Care providers can extend or discover fine library-style story time experiences with audiobooks performed by expert voice actors who — at least in the recording — never tire of the same read-aloud three times in a row or hesitate when an unusual onomatopoeic term unfolds in the text. For those already attending library programs for the very young, the best person to ask for audiobook advice may be the staff member delivering the program. There are, however, other resources readily available as well; many of these have been developed by children’s librarians with keen ears for performance quality as well as deep children’s book knowledge.

AudioFile regularly works with such librarians both as reviewers and as curators for child-oriented listening lists.
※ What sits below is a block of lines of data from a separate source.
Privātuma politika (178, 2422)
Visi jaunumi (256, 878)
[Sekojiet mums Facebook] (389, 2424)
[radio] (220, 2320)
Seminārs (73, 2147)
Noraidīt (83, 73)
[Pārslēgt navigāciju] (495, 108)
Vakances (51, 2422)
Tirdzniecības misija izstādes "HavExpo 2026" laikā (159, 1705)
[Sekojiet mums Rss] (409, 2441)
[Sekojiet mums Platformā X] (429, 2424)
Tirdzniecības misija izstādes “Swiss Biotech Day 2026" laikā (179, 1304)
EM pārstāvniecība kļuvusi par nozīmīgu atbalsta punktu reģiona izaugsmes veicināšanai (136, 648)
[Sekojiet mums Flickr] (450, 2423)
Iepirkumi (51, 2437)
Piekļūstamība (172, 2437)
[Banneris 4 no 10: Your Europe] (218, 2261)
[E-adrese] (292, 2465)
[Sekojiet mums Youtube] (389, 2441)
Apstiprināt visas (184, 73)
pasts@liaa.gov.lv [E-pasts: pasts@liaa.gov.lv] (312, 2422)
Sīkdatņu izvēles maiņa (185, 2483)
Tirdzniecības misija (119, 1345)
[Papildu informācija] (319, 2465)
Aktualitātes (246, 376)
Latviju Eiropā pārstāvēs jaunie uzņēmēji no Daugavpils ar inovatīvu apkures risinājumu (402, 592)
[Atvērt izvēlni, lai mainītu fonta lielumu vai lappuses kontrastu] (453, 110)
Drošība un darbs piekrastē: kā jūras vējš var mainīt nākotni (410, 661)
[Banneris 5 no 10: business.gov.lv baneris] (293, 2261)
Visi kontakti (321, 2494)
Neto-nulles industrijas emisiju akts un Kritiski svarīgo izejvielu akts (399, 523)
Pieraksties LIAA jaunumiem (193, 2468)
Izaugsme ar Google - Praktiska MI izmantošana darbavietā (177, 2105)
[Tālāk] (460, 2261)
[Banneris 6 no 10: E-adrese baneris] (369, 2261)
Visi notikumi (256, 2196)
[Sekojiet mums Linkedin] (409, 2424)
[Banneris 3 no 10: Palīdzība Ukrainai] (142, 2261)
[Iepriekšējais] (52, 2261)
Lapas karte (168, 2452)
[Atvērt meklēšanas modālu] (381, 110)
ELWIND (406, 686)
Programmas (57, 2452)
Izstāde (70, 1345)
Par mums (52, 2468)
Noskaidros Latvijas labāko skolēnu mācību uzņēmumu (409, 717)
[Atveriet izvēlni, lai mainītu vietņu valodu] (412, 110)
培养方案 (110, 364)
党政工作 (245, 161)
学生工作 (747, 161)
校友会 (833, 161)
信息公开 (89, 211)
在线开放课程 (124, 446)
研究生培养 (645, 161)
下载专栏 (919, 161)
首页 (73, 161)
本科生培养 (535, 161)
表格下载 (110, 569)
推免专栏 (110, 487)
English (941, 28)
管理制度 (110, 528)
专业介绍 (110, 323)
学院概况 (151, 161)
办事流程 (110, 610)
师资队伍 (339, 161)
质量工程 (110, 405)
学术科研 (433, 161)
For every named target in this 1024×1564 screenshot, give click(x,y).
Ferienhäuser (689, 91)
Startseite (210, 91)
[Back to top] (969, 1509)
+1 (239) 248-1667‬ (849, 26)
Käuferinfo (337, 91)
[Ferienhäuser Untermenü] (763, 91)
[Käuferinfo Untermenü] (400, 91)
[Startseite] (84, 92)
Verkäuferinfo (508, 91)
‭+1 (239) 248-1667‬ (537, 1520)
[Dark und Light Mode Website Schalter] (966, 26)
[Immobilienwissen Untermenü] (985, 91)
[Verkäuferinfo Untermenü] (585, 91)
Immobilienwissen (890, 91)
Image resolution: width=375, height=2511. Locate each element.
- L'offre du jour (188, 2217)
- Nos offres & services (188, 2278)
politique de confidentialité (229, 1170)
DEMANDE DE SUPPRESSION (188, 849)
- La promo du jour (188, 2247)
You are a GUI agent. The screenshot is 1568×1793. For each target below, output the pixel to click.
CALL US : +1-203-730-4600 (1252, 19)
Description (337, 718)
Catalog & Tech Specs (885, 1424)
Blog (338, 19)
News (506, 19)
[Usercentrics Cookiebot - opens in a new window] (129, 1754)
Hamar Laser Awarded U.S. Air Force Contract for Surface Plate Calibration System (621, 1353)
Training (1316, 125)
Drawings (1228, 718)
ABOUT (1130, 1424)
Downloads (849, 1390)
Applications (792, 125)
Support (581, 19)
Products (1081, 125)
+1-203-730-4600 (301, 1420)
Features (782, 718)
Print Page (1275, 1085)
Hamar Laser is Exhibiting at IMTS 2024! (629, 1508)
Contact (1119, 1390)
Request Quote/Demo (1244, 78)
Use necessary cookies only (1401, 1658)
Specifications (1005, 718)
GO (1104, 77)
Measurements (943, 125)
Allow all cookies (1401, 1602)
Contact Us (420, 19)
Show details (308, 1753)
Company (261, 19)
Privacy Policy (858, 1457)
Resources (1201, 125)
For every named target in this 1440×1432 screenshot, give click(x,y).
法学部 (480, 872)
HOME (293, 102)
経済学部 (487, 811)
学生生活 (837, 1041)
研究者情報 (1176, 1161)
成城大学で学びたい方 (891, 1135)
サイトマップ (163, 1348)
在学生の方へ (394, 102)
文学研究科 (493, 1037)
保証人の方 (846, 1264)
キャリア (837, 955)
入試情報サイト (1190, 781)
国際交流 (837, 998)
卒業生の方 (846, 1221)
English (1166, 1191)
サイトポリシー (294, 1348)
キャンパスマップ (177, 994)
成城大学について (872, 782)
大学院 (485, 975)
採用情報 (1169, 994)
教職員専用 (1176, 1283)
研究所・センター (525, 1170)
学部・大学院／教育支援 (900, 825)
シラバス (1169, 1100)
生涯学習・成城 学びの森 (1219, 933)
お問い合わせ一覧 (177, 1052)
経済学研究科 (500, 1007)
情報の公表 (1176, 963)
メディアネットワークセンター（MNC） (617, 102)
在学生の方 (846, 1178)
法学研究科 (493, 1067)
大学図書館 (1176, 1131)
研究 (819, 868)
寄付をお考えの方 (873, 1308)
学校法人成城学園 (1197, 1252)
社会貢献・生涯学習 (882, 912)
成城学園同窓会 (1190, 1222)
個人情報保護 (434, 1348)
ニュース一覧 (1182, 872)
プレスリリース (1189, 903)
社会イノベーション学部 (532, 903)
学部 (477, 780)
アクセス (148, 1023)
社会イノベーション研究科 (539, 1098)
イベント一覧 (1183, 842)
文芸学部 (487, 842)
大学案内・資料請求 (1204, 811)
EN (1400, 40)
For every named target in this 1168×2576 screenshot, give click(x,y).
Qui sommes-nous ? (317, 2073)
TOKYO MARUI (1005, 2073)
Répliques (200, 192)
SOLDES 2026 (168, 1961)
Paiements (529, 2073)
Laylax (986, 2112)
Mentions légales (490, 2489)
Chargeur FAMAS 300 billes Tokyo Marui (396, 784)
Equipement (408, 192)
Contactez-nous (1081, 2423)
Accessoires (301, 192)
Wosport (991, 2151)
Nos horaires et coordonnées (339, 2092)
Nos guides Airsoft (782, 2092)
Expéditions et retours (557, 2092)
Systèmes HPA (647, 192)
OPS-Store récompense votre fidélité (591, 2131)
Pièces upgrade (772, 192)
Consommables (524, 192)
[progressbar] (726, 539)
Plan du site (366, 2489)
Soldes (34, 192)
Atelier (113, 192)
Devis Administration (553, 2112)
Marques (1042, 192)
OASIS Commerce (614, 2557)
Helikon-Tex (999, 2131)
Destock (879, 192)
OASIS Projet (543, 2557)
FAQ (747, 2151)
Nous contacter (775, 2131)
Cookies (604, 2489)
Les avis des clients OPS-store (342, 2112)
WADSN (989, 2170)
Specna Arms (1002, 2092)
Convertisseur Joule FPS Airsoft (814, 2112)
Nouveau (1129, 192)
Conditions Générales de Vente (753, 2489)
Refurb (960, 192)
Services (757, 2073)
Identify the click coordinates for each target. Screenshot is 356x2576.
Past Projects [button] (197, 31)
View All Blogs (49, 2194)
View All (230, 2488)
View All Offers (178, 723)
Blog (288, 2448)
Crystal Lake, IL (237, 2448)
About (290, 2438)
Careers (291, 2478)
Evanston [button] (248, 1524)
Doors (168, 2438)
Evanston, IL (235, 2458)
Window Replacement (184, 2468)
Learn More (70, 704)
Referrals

Care providers new to audiobooks for the young may want to start with the half-dozen or so suggestions on this Audiobooks for Ages 4–6 list, noting how the description considers the performance as well as the content of the audiobook. Audio clips accompanying each description allow parent selectors to sample the sounds, too. There are dozens more under-six listening suggestions here as well, as there are more than 40,000 reviews with about 200 added monthly to AudioFile’s database. Picture book read-alouds typically utilize twelve minutes or fewer of listening time, but don’t let the brevity be confused with their being ephemeral; this time span is great for early childhood listening and a lot of imagination, information, and emotional modeling can be packed into those few minutes.

Looking for a way to share audiobooks with the very youngest of listeners? From your library’s audiobook service, you can download titles onto that old and unused iPod or take advantage of the android-compatible Smart AudioBook Player app to create a child friendly MP3 player with an otherwise outdated and disconnected android phone. Budget wisdom suggests that, rather than buying heaps of audiobooks for this age group, you borrow the audiobooks through the library service. They are so brief that the household will want to frequently refresh the content available to your littlest audiobook listener.